S&P Dow Jones Indices has been the de facto scorekeeper of the ongoing active versus passive debate since the first publication of the S&P Indices Versus Active Funds (SPIVA) U.S. Scorecard in 2002. The SPIVA Europe Scorecard measures the performance of actively managed European equity funds denominated in euro (EUR), British pound sterling (GBP), and other European local currencies against the performance of their respective S&P DJI benchmark indices over 1-, 3-, 5-, and 10-year investment horizons.
YEAR-END 2019 HIGHLIGHTS
- Over the one-year period, 71% of active European equity funds denominated in euros underperformed the S&P Europe 350®.
- On an asset-weighted basis, the benchmark outperformed funds in this category by 1.5%.
- 2019 was a buoyant year for European equities following the sharp downturn that occurred at the end of 2018. Markets proved more resilient in the face of continued trade disputes between the U.S. and China, while a stimulus package from the European Central Bank in September 2019 gave equities a further boost.
- Over the one-year period, 18 of the 23 equity benchmarks measured in the SPIVA Europe Scorecard posted returns of over 20%.
- The asset-weighted returns of active fund managers were lower than those of their benchmarks in 15 of the 23 categories.
- Active fund managers investing in single countries in the eurozone largely failed to outperform their benchmarks over the one-year period.
- Notably, managers with a focus on French, Italian, Dutch, or Spanish Equity underperformed their benchmark by 5% or more on an asset-weighted basis.
- Only German equity managers were able to beat their benchmark, with funds in this category outperforming the S&P Germany BMI by 90 bps on an asset-weighted basis.
- Emerging market equity funds domiciled in Europe had a more favorable year compared with 2018.
- Funds denominated in GBP and EUR outperformed their benchmark by 64% and 50% in 2019, respectively.
- Over the 10-year period, the outperforming emerging market funds were still heavily outnumbered, with 15% and 4% of GBP- and EUR-denominated funds beating their benchmark, respectively.
- European active fund managers with a U.S. or global focus were predominantly outpaced by the S&P 500® and S&P Global 1200, respectively, over both short- and long-term periods in EUR terms.
- In 2019, 81% of euro-denominated U.S. equity funds underperformed their benchmark.

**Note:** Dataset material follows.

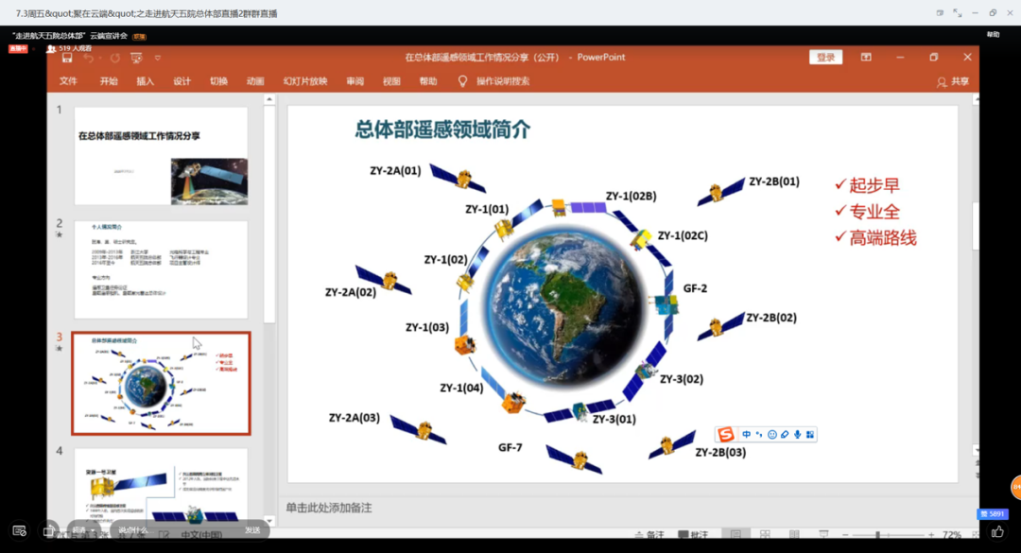Open the undo history dropdown arrow

pos(100,58)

Over the 10-year period, this rate increased to over 98%. The S&P 500 was up 34% in EUR terms in 2019 and outperformed the U.S. Equity fund category by 3.6% on an asset-weighted basis. Over the 10-year period, this figure rose to 3.8% per year.
- Similarly, the S&P Global 1200 was up 31% in EUR in 2019, and only 18% of European active funds focused on global equities were able to beat this performance. Fewer than 2% of funds in this category beat the benchmark over the 10-year period.

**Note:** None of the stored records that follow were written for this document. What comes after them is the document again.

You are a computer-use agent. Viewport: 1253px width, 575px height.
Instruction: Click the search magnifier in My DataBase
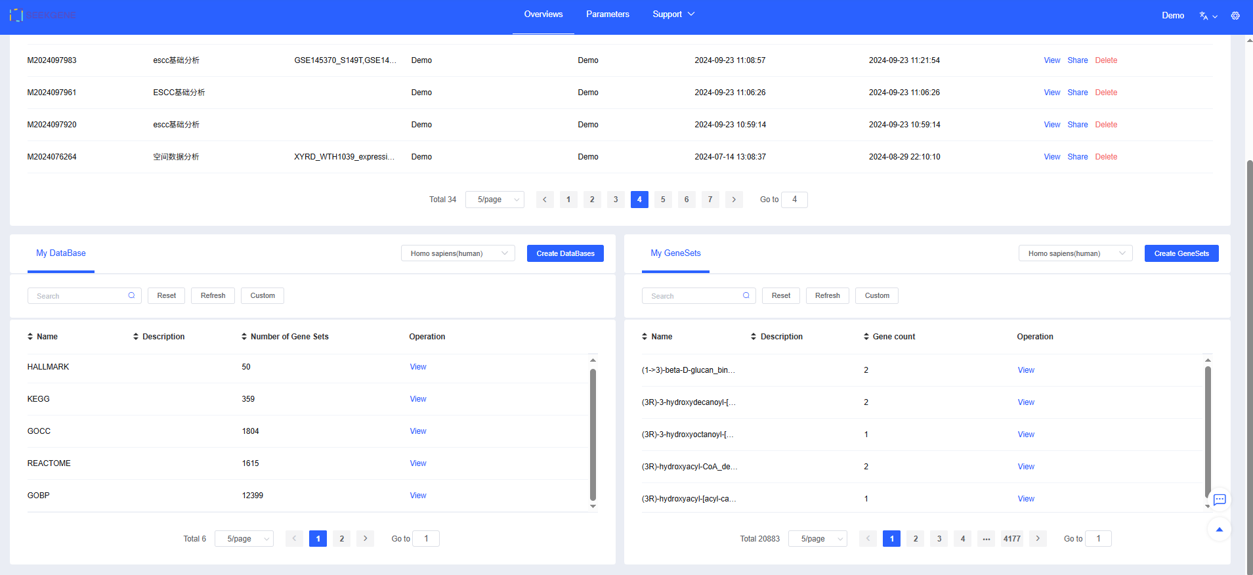coord(131,295)
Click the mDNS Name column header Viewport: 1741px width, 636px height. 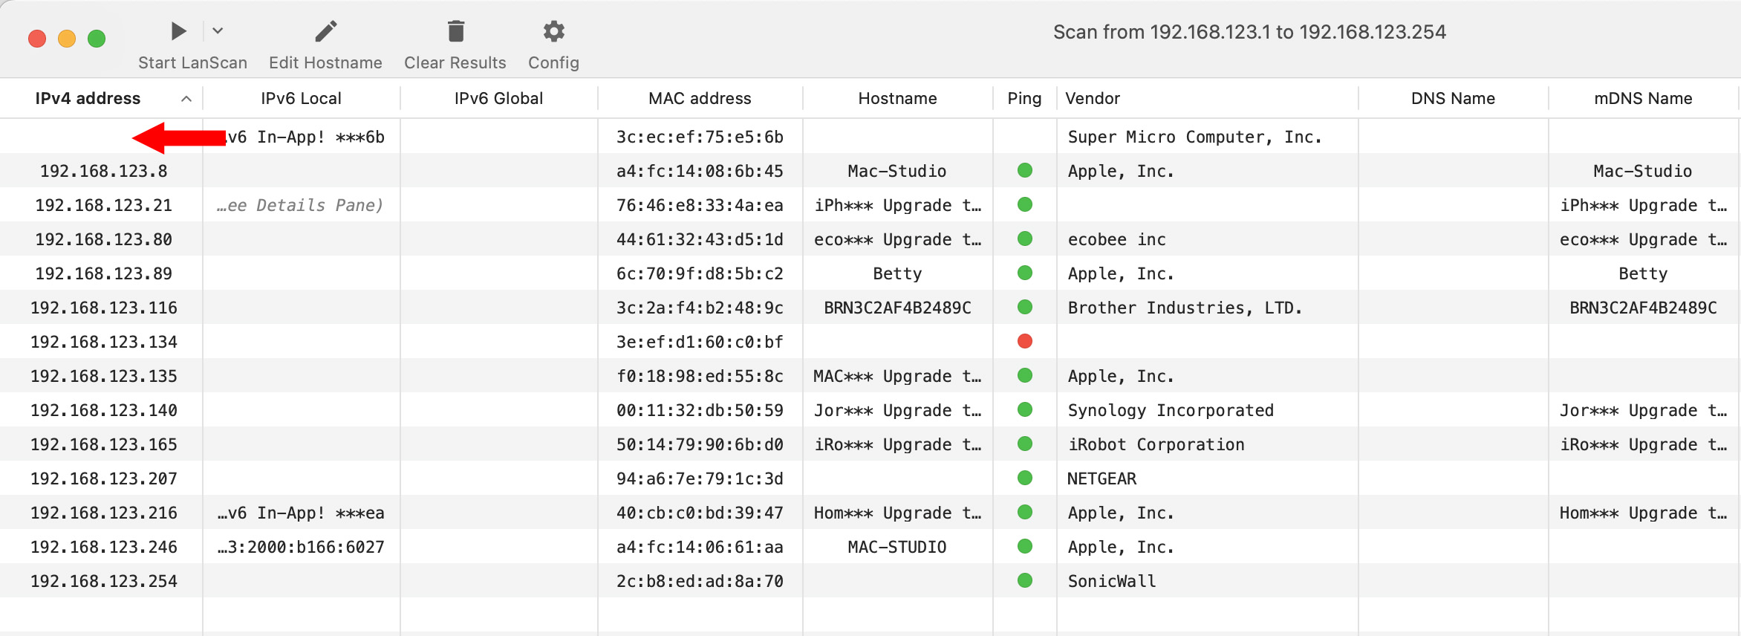pos(1643,99)
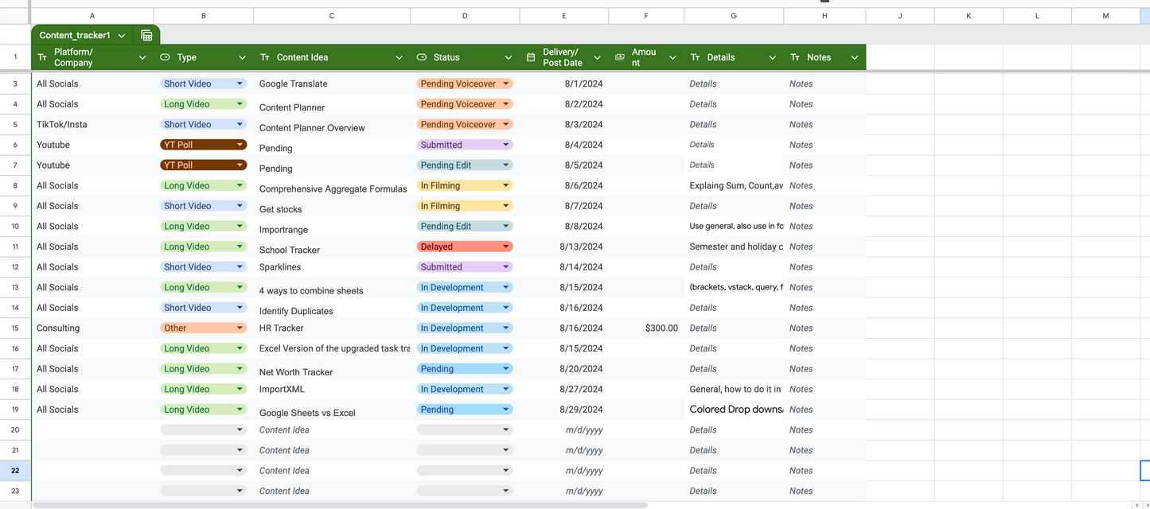This screenshot has height=509, width=1150.
Task: Click the m/d/yyyy date cell in row 21
Action: [x=583, y=450]
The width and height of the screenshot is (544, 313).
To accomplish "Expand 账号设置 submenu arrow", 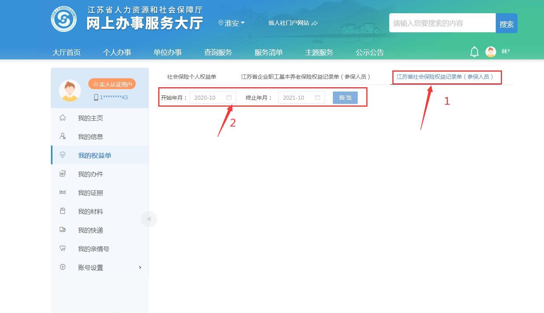I will 140,267.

- Active UK equity funds had a better run than most in 2019; 73% of funds in this category beat the S&P United Kingdom BMI.
- The majority of funds in both the UK Equity and UK Large-/Mid-Cap Equity categories outperformed their benchmarks in 2019. However, over the same period, 60% of UK Small-Cap equity funds underperformed their benchmark. Furthermore, less than a third of funds outperformed over the 10-year period in each of these three categories.
- The strength seen in active UK equity funds did not apply to most of the other GBP-denominated fund categories, implying that UK fund managers may generally only have had an advantage on home soil.
- Two-thirds of pound sterling-denominated active equity funds in the Europe Ex-UK, Global, and U.S. Equity categories underperformed their benchmarks in 2019.